Our meta-analysis revealed that AMF significantly increased the P uptake (36.3%). Among categorial analysis, AMF and plant species had a significant impact on the uptake of P (p < 0.01). Among AMF species, R. fasciculatus, F. mosseae, and R. intraradices were found to be more efficient in P uptake. Our results are similar with previous studies of AMF inoculation responses [13,18,38,47,48]. Establishment of a wide hyphal structure for exploring a wide soil volume enriches the uptake of more P in mycorrhizal plants than uninoculated plants [17,49,50]. Moreover, AMF inoculation supported the formation of lateral roots which in turn produced more fine roots thus increasing the uptake of water and nutrients from the soil [17,50]. Across studies, I found that perennial and woody plants had increased the uptake of P than those of other mycorrhizal plants. AMF inoculation not only influenced the root morphology but also the physiological condition in host plants. These results confirm that the enhanced growth of mycorrhizal plants is largely associated with the enrichment of P nutrition.

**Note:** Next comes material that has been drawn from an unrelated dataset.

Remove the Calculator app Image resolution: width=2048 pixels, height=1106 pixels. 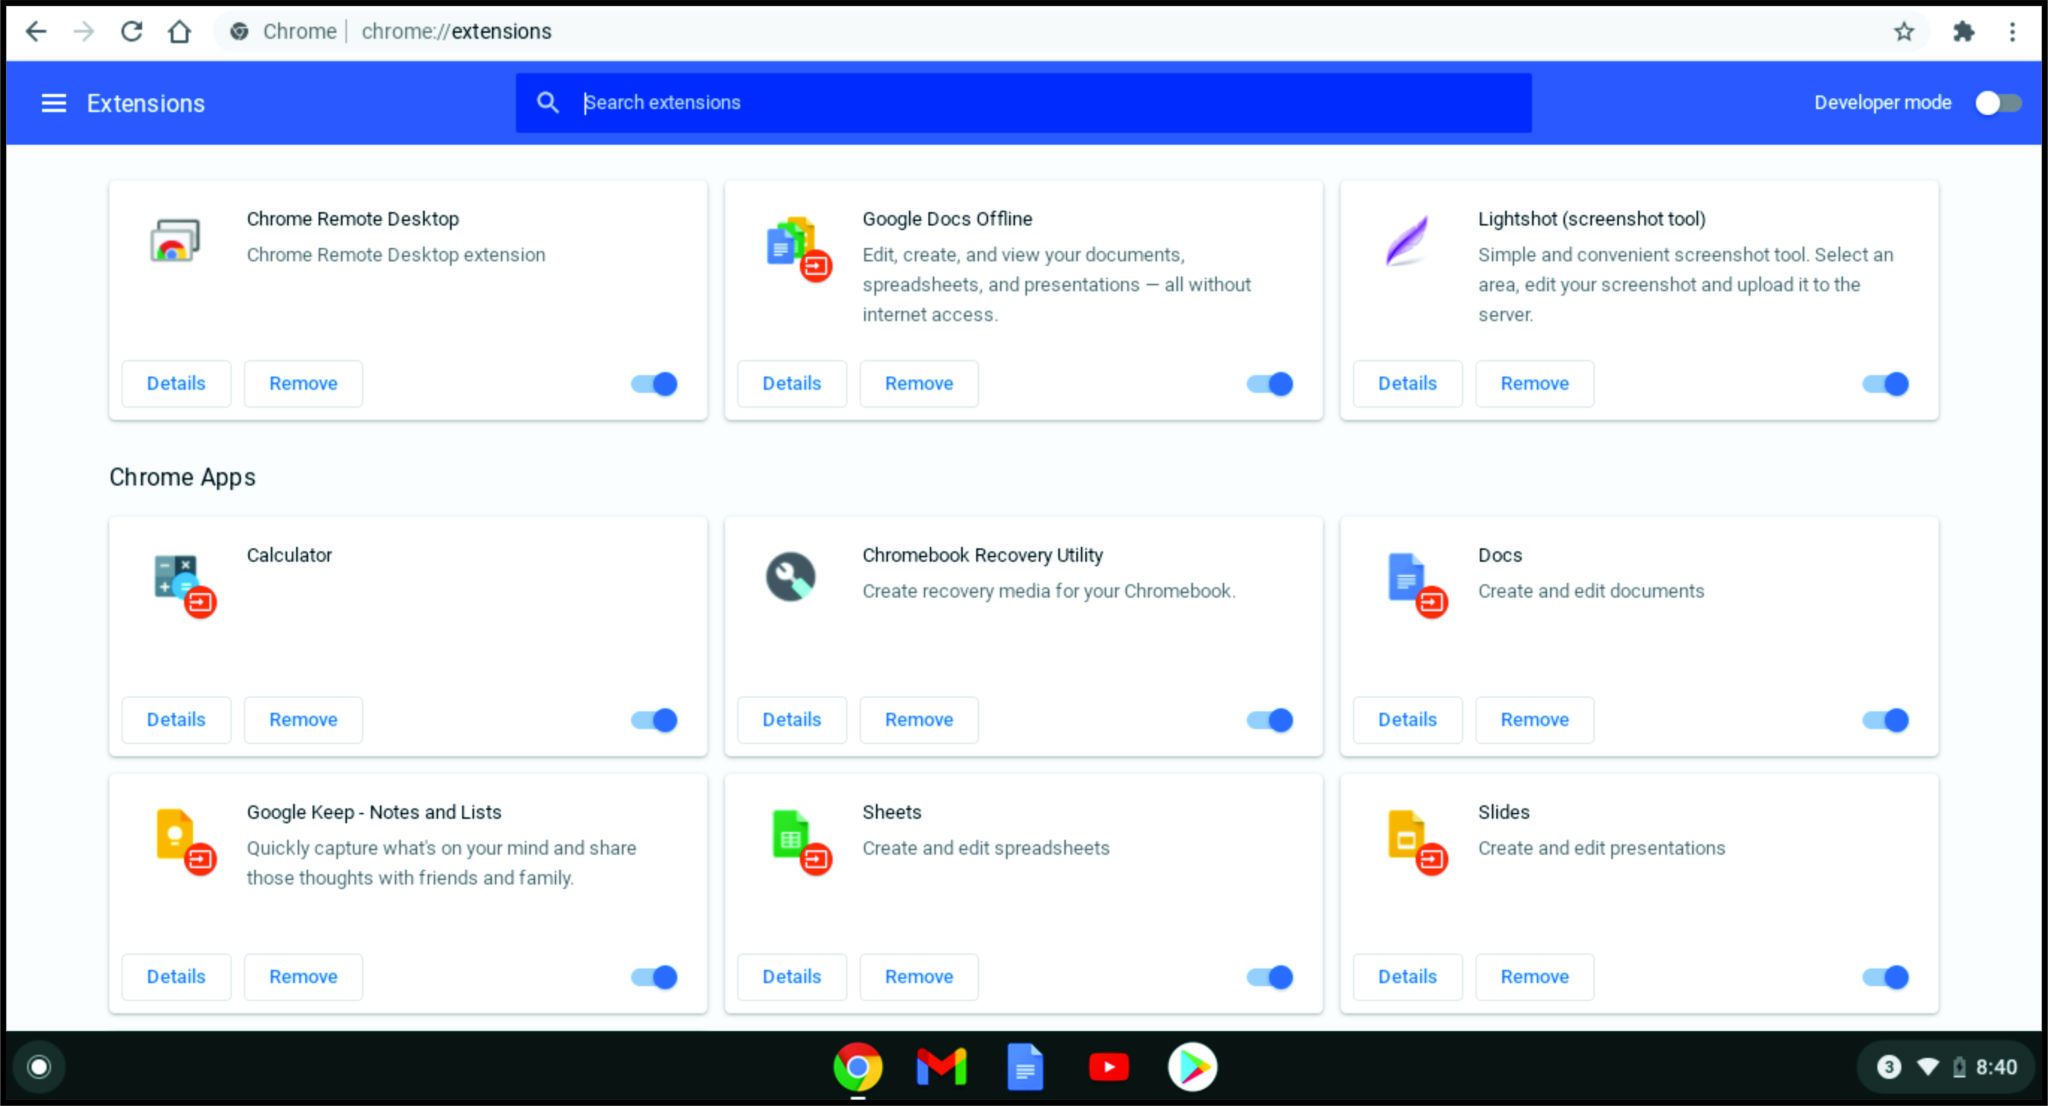pos(303,719)
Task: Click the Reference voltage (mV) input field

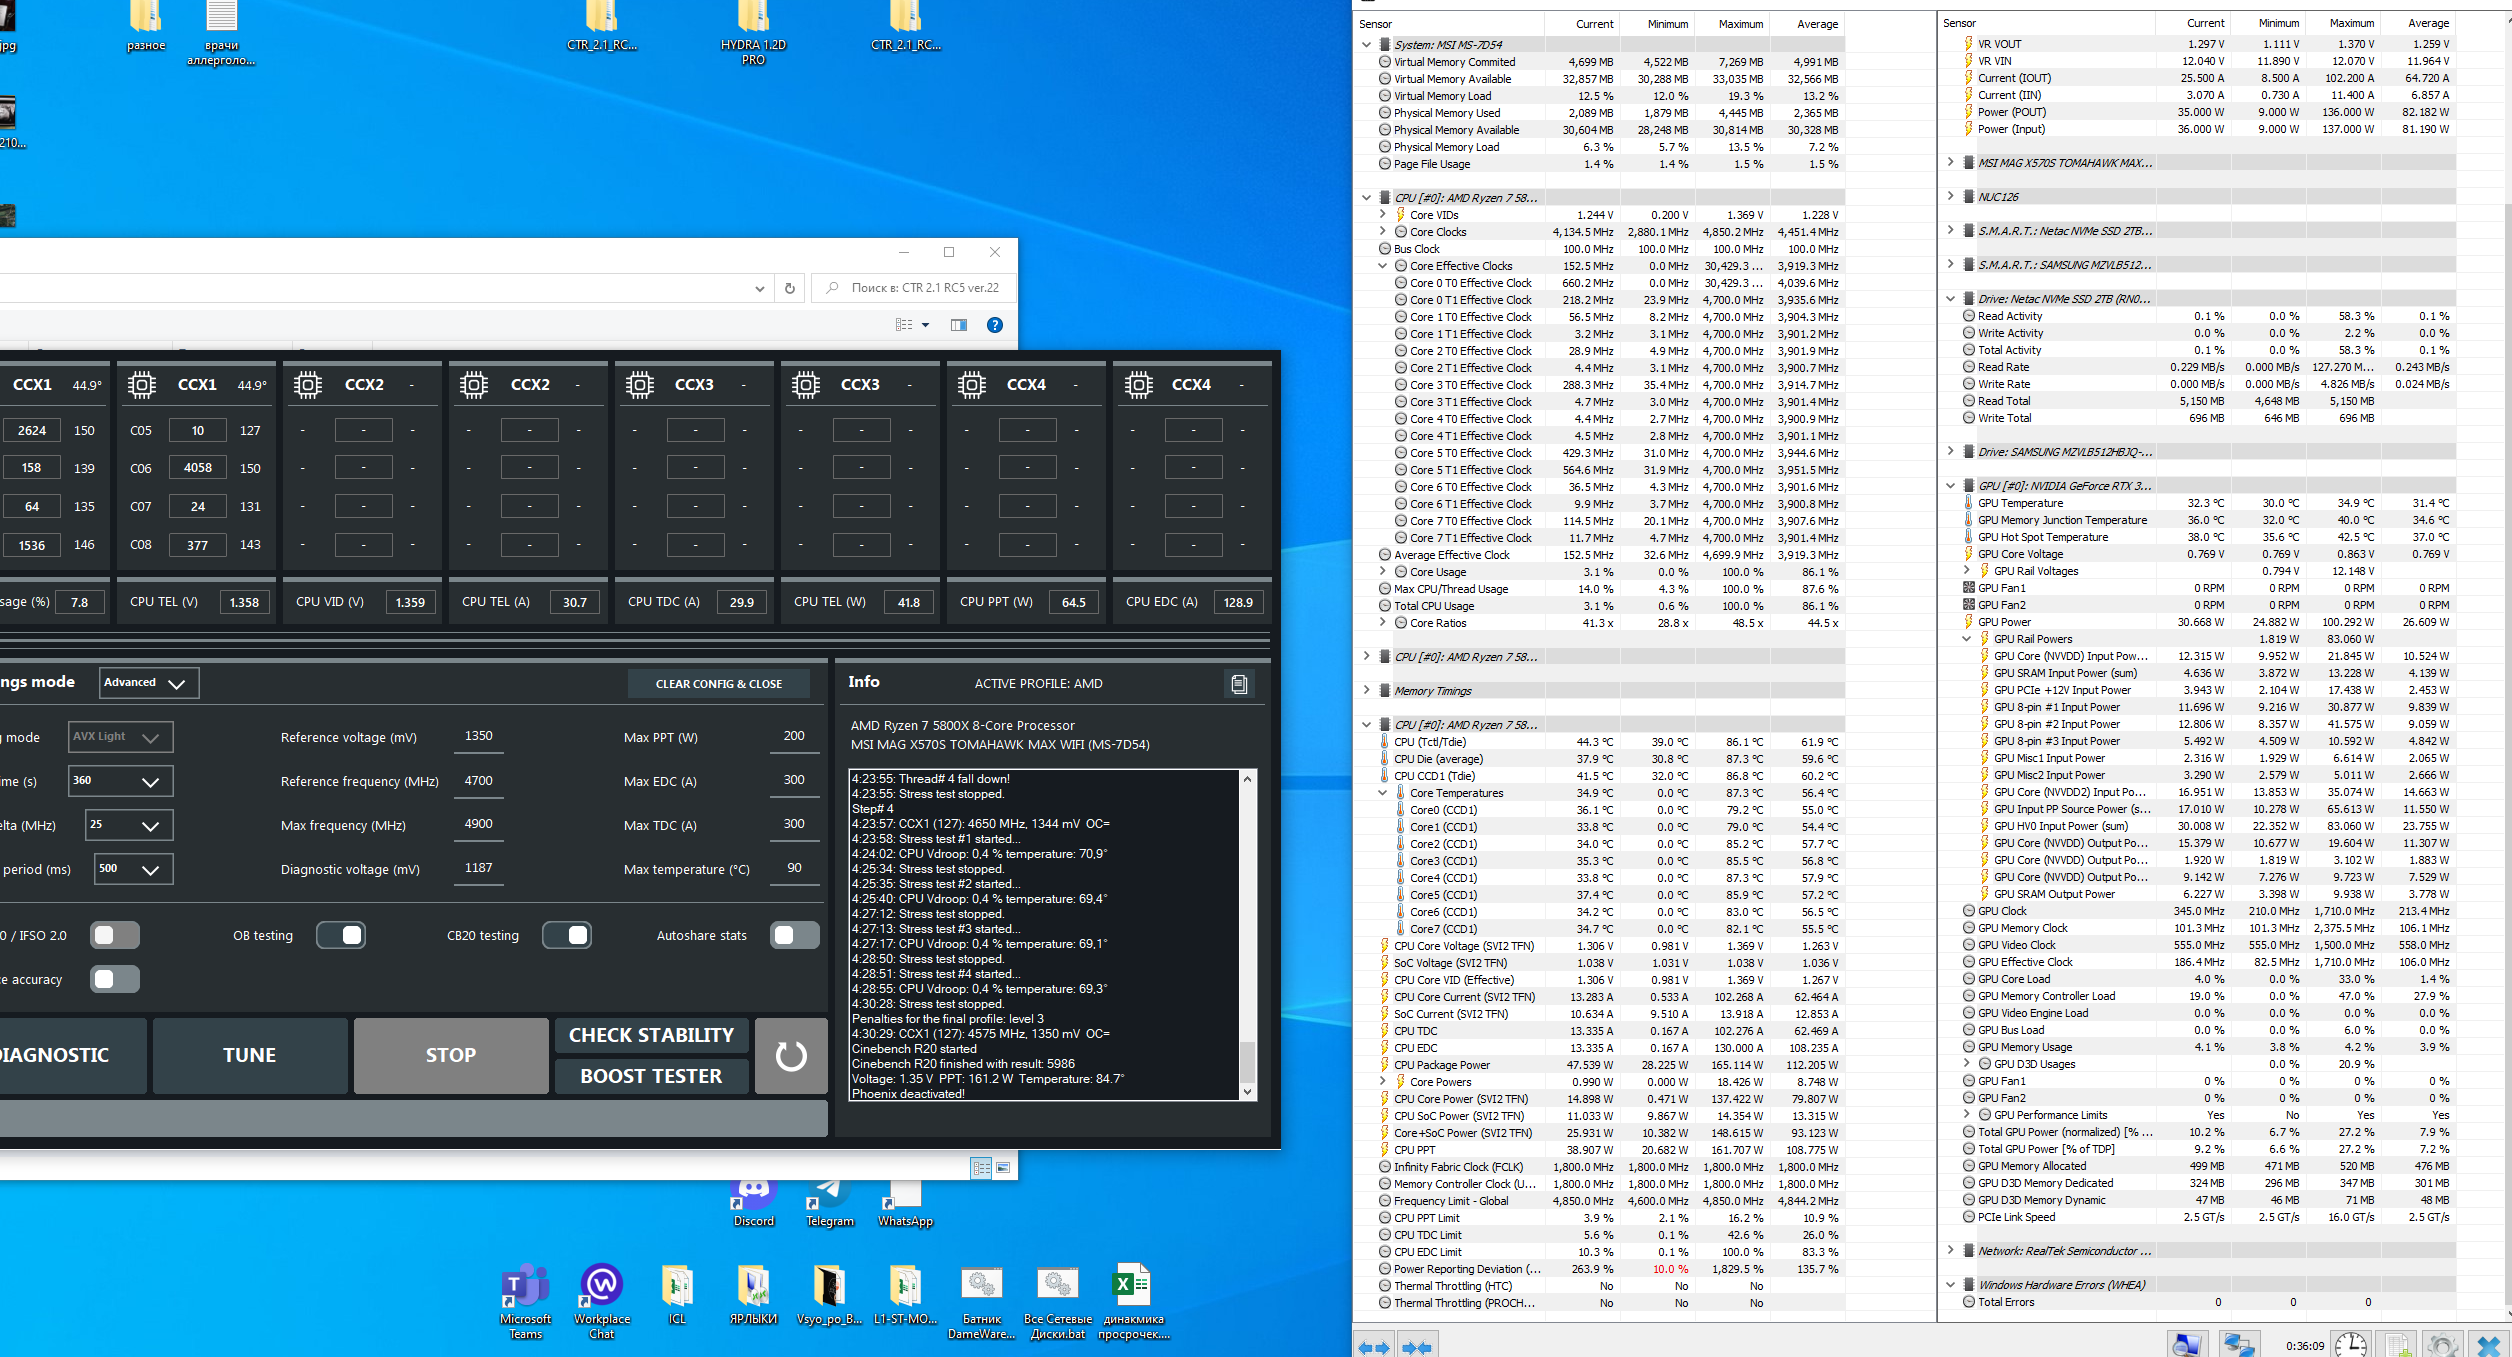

AMF inoculation can help improve N absorption in mycorrhizal plants [3,5]. Mycorrhizal inoculation on plants showed an increased uptake of N and thereby increasing the synthesis of chlorophyll in plants [3,51]. However, I did not find any significant variation among groups indicating discrepancies among categorical variables for N uptake. Furthermore, the exact mechanism through which AMF enhances N uptake is not yet clearly understood. Moreover, the K⁺ ion is one of the most important cations important for stomatal movement and protein synthesis and is also considered as an osmotic regulator. In the present study, mycorrhizal plants showed a significant increase in K uptake compared to the non-mycorrhizal plants. Mycorrhizal mediated higher K⁺ ion uptake than the non-AMF control providing a hint for better K⁺ ion uptake in the root xylem of mycorrhizal plants [5,50,52]. Mycorrhizal plants increased the accumulation of K⁺ ion in plants that render an appropriate environment by maintaining osmotic balance and K⁺ ion mediated cytosolic enzyme activities and cell regulation [5,52].

5. Conclusions

This meta-analysis study, provides a unique evidence about AMF inoculation, particularly about plant growth and improved nutrition (higher P and K uptake) in mycorrhizal plants. Among the studied AMF species, better results were found with the inoculation of R. fasciculatus as compared with F. mosseae and R. intraradices for most of the non-categorial variables. The positive effects of mycorrhizal inoculation on plant growth promotion have been largely attributed to more P uptake. An enhanced root nutrient uptake (especially P) by AMF is ascribed to changes in root traits such as the elongation and formation of lateral roots, root hairs, increased root surface area, and root volume. Further, the active AM root likely holds up greater quantities of nutrients, leading to the enrichment of plant biomass production. However, further studies including soil and environmental characteristics and analyzing more categories under diversified soil conditions are vital to further authenticate the efficacy of AM inoculation to sustainable agriculture.